4) Mantenere desto e elevare a mezzo di conferenze, corsi di istruzioni e questionari il livello di cultura professionale degli impiegati di biblioteca e dei librai.
5) Vigilare che gli interessi professionali vengano considerati come meritano e tutelati in armonia con quelli collettivi.
A questo appello tutte le biblioteche governative ed alcune comunali facevano pervenire la loro calorosa adesione insieme agli elenchi dei primi iscritti reclutati nelle tre categorie (A, B, C). Particolare interesse offriva il contributo della Biblioteca Nazionale di Torino che nella adunanza del 9 settembre 1946, raccomandava:
1) Opportunità di tener presente, nello schema di statuto dell'Associazione, l'eventualità di un'adesione a questa anche di persone che non si occupino professionalmente di biblioteche, e precisamente sia dei direttori di biblioteche (di facoltà ed istituti universitari e di cultura, ovvero popolari) per i quali tale attività non sia né prevalente né continuativa, sia di bibliofili e di persone colte in genere, beninteso quando gli uni e gli altri sentano uno spiccato interesse per i problemi bibliografici e biblioteconomici. Si ravvisa perciò l'opportunità di offrire a tali categorie di persone la possibilità di aderire all'Associazione, e nello stesso tempo di escogitare una o più forme di adesione (creando ad esempio diverse categorie di soci con diritti ed attribuzioni ben distinti) che le differenzino dai bibliotecari di professione veri e propri.
2) Necessità di far cenno, nello schema di statuto, della costituzione e del funzionamento di sezioni regionali o interregionali (la suddivisione dovrà tener conto dell'importanza culturale dei singoli centri e della ricchezza del patrimonio bibliografico del territorio), e questo anche in vista del presente stato di cose, che ridurrà inevitabilmente al minimo la possibilità di contatti e di convegni su scala nazionale.
3) Opportunità di estendere e specificare il meglio possibile la collaborazione con associazioni affini: sia con quelle che si occupano dei problemi del libro e della stampa, sia con quelli che si occupano dei problemi culturali e delle categorie ad essi direttamente interessate.
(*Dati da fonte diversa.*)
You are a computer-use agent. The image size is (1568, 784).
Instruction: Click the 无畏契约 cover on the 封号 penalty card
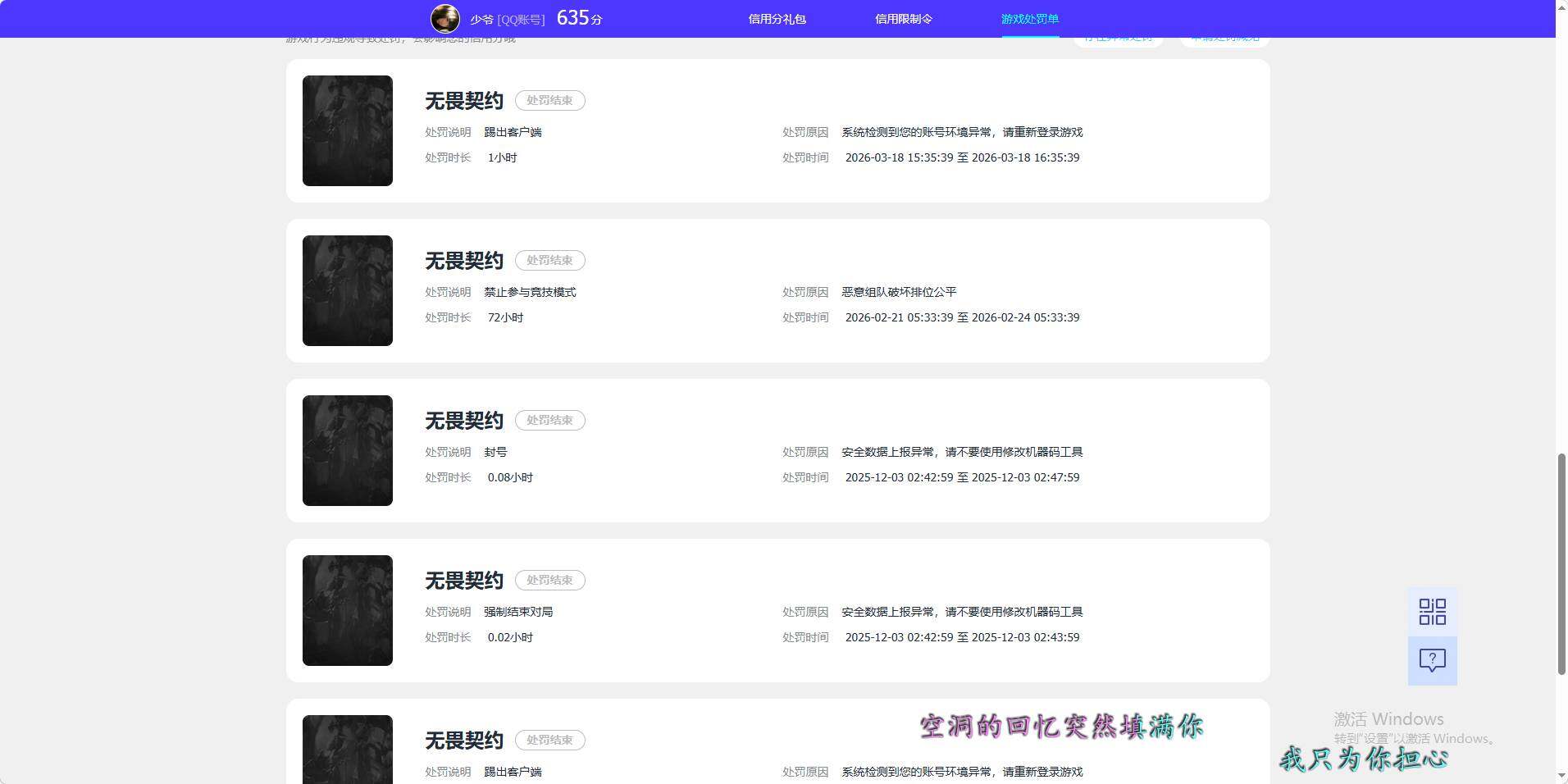pos(347,450)
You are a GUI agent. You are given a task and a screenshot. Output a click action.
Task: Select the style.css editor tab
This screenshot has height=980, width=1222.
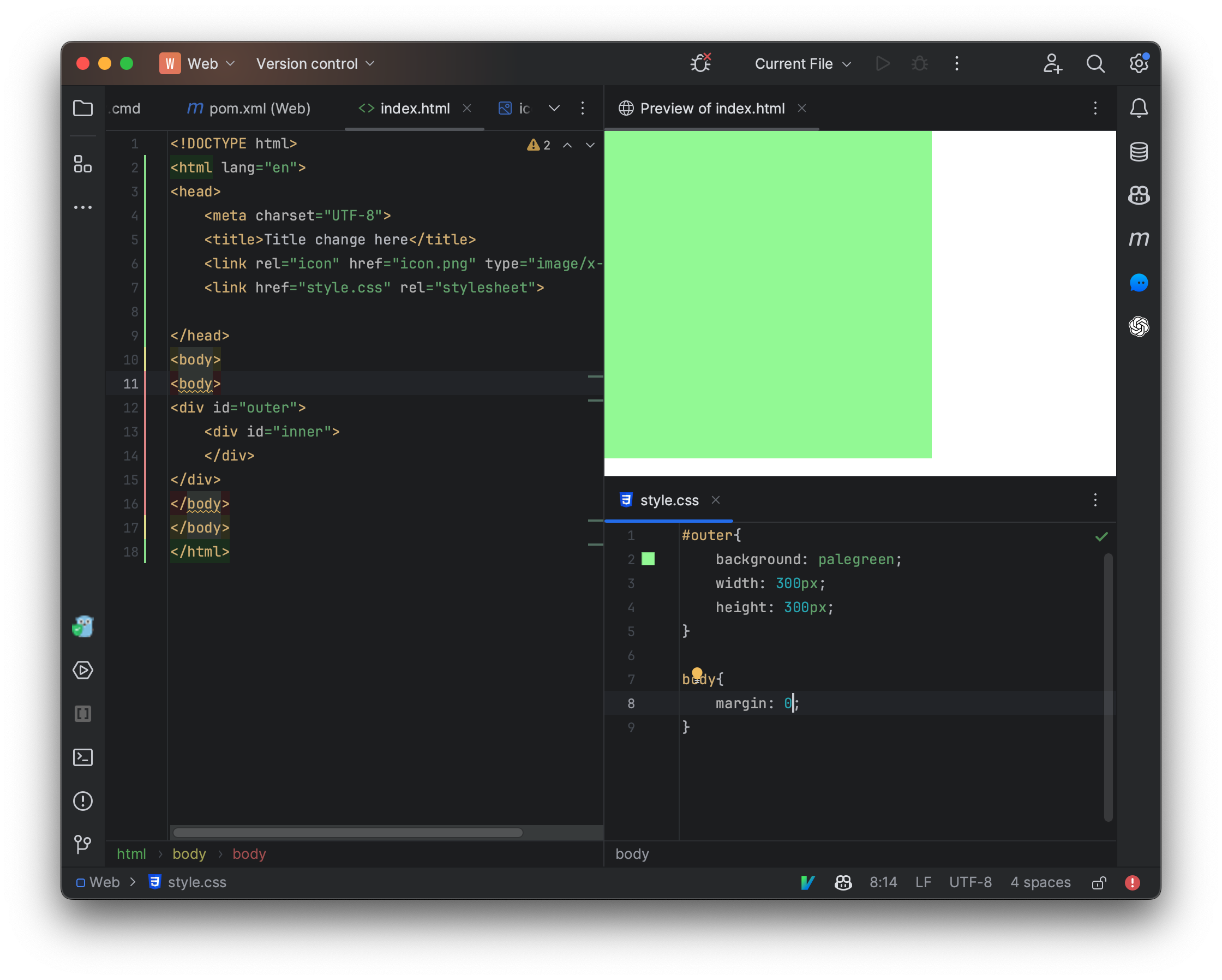(669, 500)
Possibilità di stabilire, in attesa della pubblicazione della rivista o nell'eventualità che non si possa risolvere il difficile problema del suo finanziamento, contatti con altri periodici bibliografici o di cultura per la pubblicazione di notiziari o la trattazione di problemi biblioteconomici.
4) Opportunità di estendere la collaborazione con associazioni affini - come sopra accennato - per lo sviluppo e l'evoluzione delle biblioteche popolari, necessità di farne presenti i problemi nel quadro di quello dell'istruzione e dell'educazione postscolastica.
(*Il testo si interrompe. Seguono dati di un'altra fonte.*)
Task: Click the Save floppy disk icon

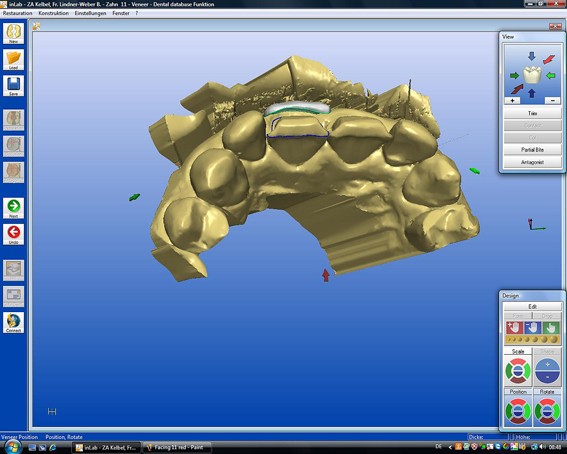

5) Necessità di distinguere nell'interno dell'Associazione (anche in vista dell'ammissione di elementi estranei all'attività professionale vera e propria di cui al punto 1) l'attività culturale da quella degl'interessi di categoria. Nell'assenza di un organismo sindacale nazionale sarà inevitabile che l'Associazione se ne assuma il compito, data anche l'inopportunità di moltiplicare troppo le iniziative fra un numero di organizzandi relativamente esiguo, e l'intensità necessariamente maggiore con la quale nell'attuale situazione si fanno sentire gl'interessi economici ed i postulati di difesa della categoria. D'altra parte i bibliotecari dipendenti da enti pubblici - e sono la stragrande maggioranza - hanno interessi strettamente affini in confronto a quelli delle altre categorie impiegatizie, anche se non dipendono dalle stesse Amministrazioni.
Forti di queste adesioni e raccomandazioni i bibliotecari fiorentini, riuniti a più riprese in assemblea e con l'intervento in contraddittorio di elementi sindacalisti, costituivano un Comitato provvisorio centrale, composto dei direttori delle principali biblioteche fiorentine statali e non statali (con sede presso la Biblioteca Laurenziana di Firenze) e discutevano e approvavano a maggioranza di voti il seguente Statuto provvisorio 1 rimettendolo alle biblioteche aderenti per l'approvazione. Particolarmente dibattuta la attività sociale formulata nel comma 6 per certa sua connessione con quella sindacale.
Allo stato attuale delle cose è in corso il referendum sulla sede (Firenze o Roma), la discussione e approvazione dello Statuto, la fondazione di Comitati regionali e l'assestamento amministrativo della Associazione.
Alcune autorevoli osservazioni allo Statuto relativamente ad una supponibile sussistenza della precedente Associazione, alla organizzazione regionalistica della Associazione ed altri argomenti hanno provocato il seguente chiarimento del Comitato provvisorio centrale:
L'Associazione è sorta per iniziativa dei bibliotecari italiani, dopo due anni dalla liberazione del paese, ritenendo decadute, a seguito degli eventi politici e della completa assenza di segni di vita, le cariche nominate dal governo fascista in seno alla precedente Associazione. Essa ha assorbito e fatte sue tutte le norme statutarie di quest'ultima ad eccezione di quella che attribuiva agli organi centrali la facoltà di nominare le cariche direttive, incompatibile ormai con l'orientamento democratico del paese e contrastante con l'ordinamento delle associazioni similari straniere aderenti alla Federazione internazionale delle biblioteche.1 Alla fine di questo paragrafo Enrico Jahier aveva previsto di inserire il testo dello statuto.
Sembra quindi superata l'ipotesi della coesistenza di due associazioni dal momento che esse hanno la medesima denominazione, finalità e struttura e superfluo stabilire quale delle due sia l'assimilatrice o l'assimilata.
Si osserva inoltre che la organizzazione in sezioni regionali e provinciali non ha rapporto col progettato ordinamento regionale del paese, ma risponde a esigenze di amministrazione societaria comuni ad ogni sodalizio del genere compreso quello sindacale.
L'azione che l'Associazione si propone ha carattere culturale e di cordiale collaborazione tecnica e propagandistica con gli organi amministrativi centrali in vista della vasta opera di organizzazione e legislazione che si renderà necessaria affinché le biblioteche possano degnamente assolvere il loro compito nel nuovo Stato italiano.
Essa vuole inoltre interessare, indirizzare e cementare le forze culturali del paese che hanno interesse ai problemi bibliografici e biblioteconomici nella tradizione della prefascista Associazione bibliografica italiana così come recentemente ha esposto il direttore della Biblioteca Angelica dr. Francesco Barberi in un articolo pubblicato sul primo numero della «Rivista delle biblioteche».
Le limitazioni della sua azione nel campo sindacale sono stabilite dallo Statuto mentre le eventuali relazioni con gli organi sindacali esistenti verranno decise dal Consiglio centrale ogni volta che ciò possa rendersi utile ai fini dell'attività associata, secondo quanto lo Statuto medesimo prevede relativamente alla collaborazione con associazioni similari.
L'Associazione prima di proporsi il quesito di un riconoscimento giuridico ufficiale, confida, come istituto democratico indipendente, nella efficacia delle sue argomentazioni e delle sue azioni, sulla benevola comprensione e sull'appoggio dell'opinione pubblica e degli organi governativi cointeressati.